To complete the picture above:
Feature Name Super Type Element Type
ElementAnnotation Annotation
attributes FSArray AttributeFS
children FSArray ElementAnnotation
name String
parent ElementAnnotation
qualifiedName String
uri String
AttributeFS TOP
localName String
qualifiedName String
type String CDATA, ID, IDREF, IDREFS, NMTOKEN,
NMTOKENS, ENTITY, ENTITIES, NOTATION
uri String
value String
These are based on the callback methods from the SAX ContentHandler interface.
I'm using the Neko HTML parser, as is Tika project, I see.

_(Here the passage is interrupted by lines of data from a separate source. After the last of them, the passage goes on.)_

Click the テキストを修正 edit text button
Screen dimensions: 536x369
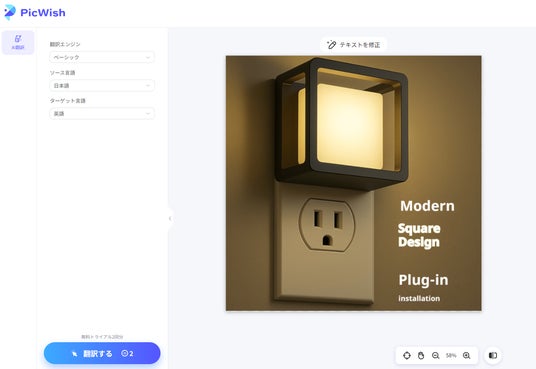353,45

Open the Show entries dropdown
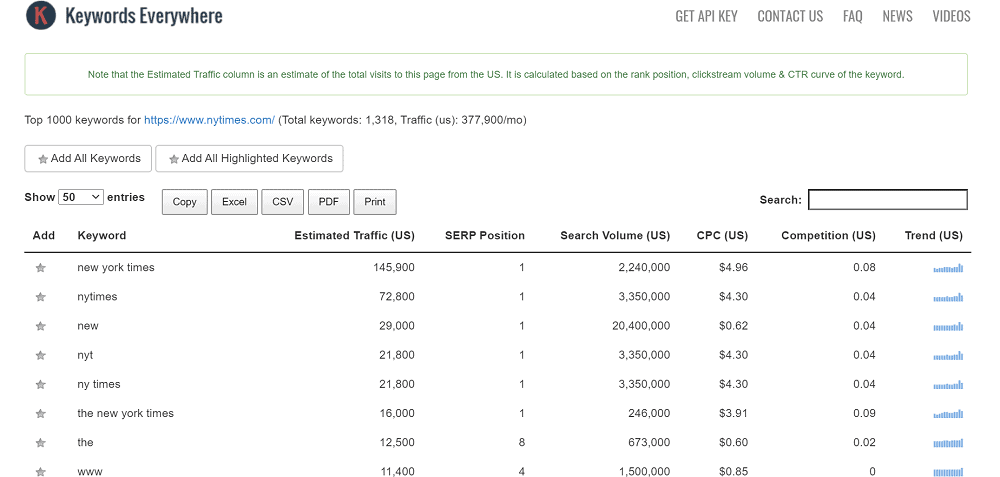pos(81,197)
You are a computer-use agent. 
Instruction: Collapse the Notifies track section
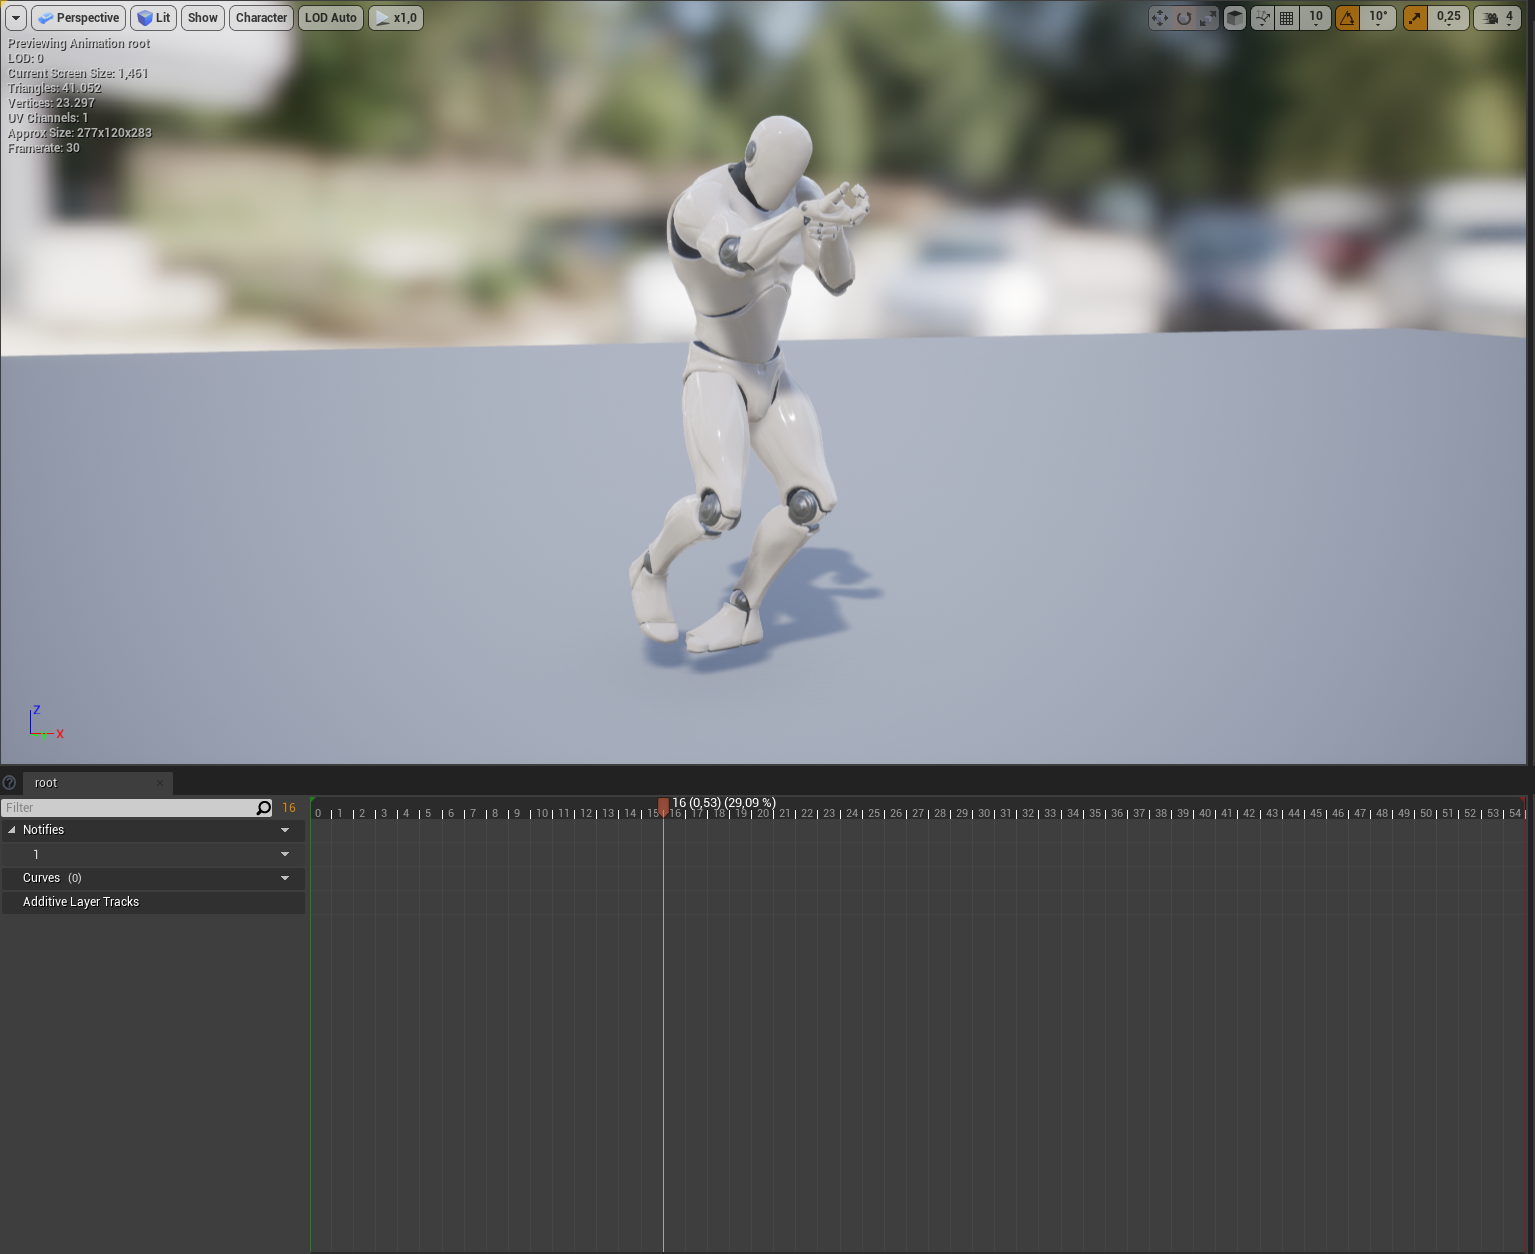pos(12,829)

In addition, it would be good to address standardizing document properties. I
see Tika is also looking at these, and thinking about using the Dublin Core
standard. I'm also using Dublin Core.
Properties could be represented like this:
PropertyFS TOP
name String A Dublin Core name
scheme String A Dublin Core scheme, tells how to interprete
the value
value String
This could be used to represent any number of arbitrary properties, including
charset, creator, created, modified, format, identifier, language, offset,
size, and title. This would obviate the need for the DocumentAnnotation and
the SourceDocumentInformation types.
Another thing would be standard types for extraction results, such as
paragraphs, sentences, tokens, parts of speech, named entities, etc.
Greg